Thanks to new technology and startup platforms with the right education, even novices with small budgets can jump into the investing game with ease.

I recently interviewed Groundfloor CEO Brian Dally about how those new to real estate investing or who have limited funds can get started using their platform. For more experienced investors, Groundfloor is also a fantastic way to diversify your existing real estate investment portfolio.

Here I’ll introduce the platform, talk about easy ways to get started in real estate investing, and help illustrate how creative out-of-the-box thinking can help you and even your clients start building investments for the future.

An important alternative to public market securities

When I asked Dally about what motivated him to start Groundfloor, he said an increasing number of people are looking for alternatives for their future investing and saving needs.
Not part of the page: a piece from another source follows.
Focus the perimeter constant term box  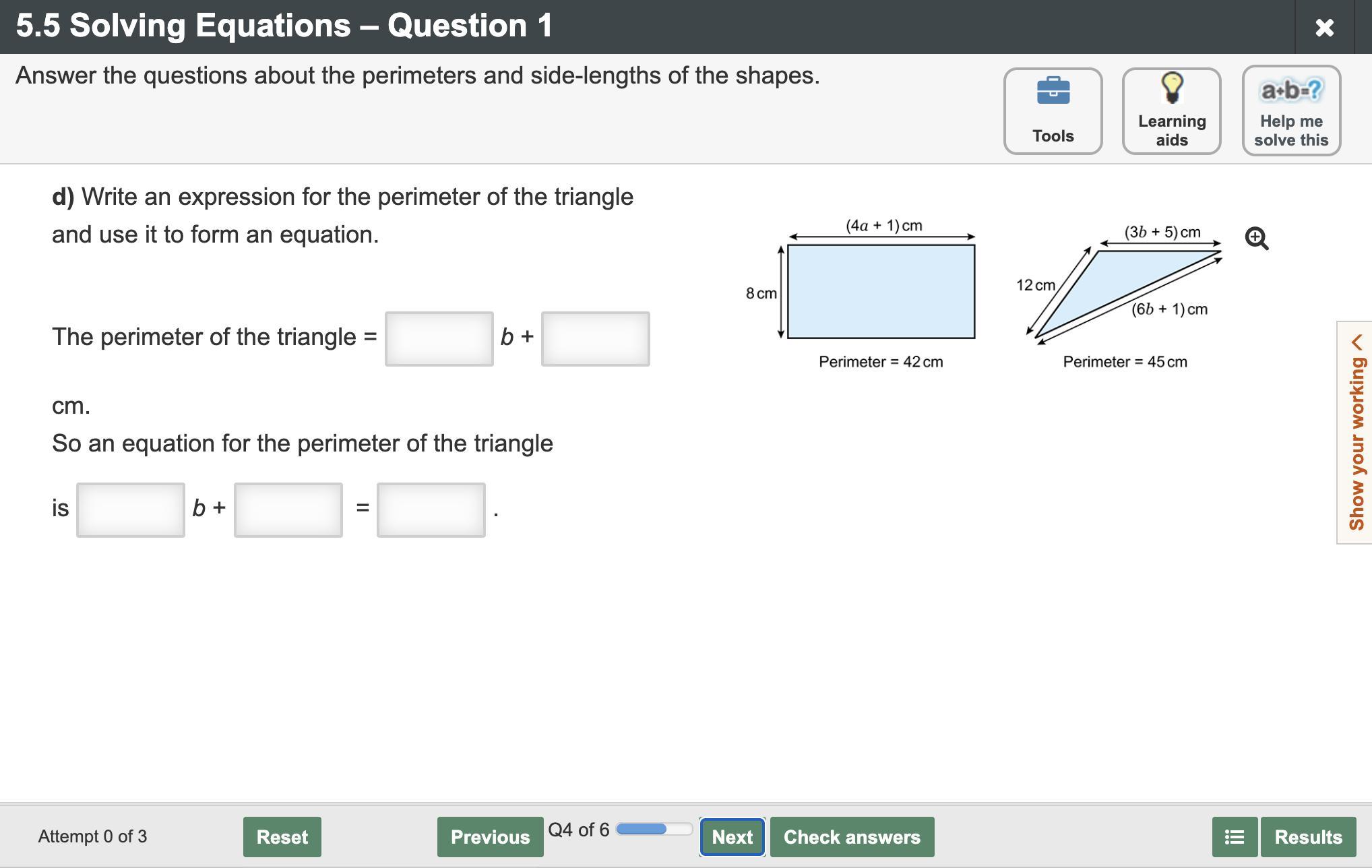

The younger you are, the more likely this is to be the case. offers an innovative approach to real estate investing where you can get started with as little as $10.00. Groundfloor’s focus on short-term loans (12-18 months), no annual fees, diversification and a 10 percent average rate of return over the last 10 years, make it a powerful way for almost anyone to begin building their income through passive real estate investing

“We believe that the best alternative out there is residential real estate, and specifically enabling people to build portfolios of loans on real estate investment,” Dally said. 

“In order to provide a product for everyone that works the way that it does, we realized we needed to not only be an investment platform, but also the capital provider for the opportunities that our base of investors would be investing in.”

In addition to providing a platform where people can invest in a portfolio of real estate loans, Groundfloor’s model lends money to active investors who are purchasing property, fixing it up, and selling it. 

Dally went on to explain how Groundfloor is responsible for controlling the quality of their product to make sure that when you invest, they are able to return both your capital plus the interest earned. 

Rehabilitating America’s aging housing stock  

Like Kurt Carlton of New Western, Dally believes there’s a tremendous amount of opportunity available for value-added construction. 

“This is rehabilitating America’s aging housing stock and expanding our housing supply where affordability is a major problem. The people we lend capital to are out there doing that work, taking the risk of executing on these projects, of going over budget or having something wrong in their business plan,” Dally said.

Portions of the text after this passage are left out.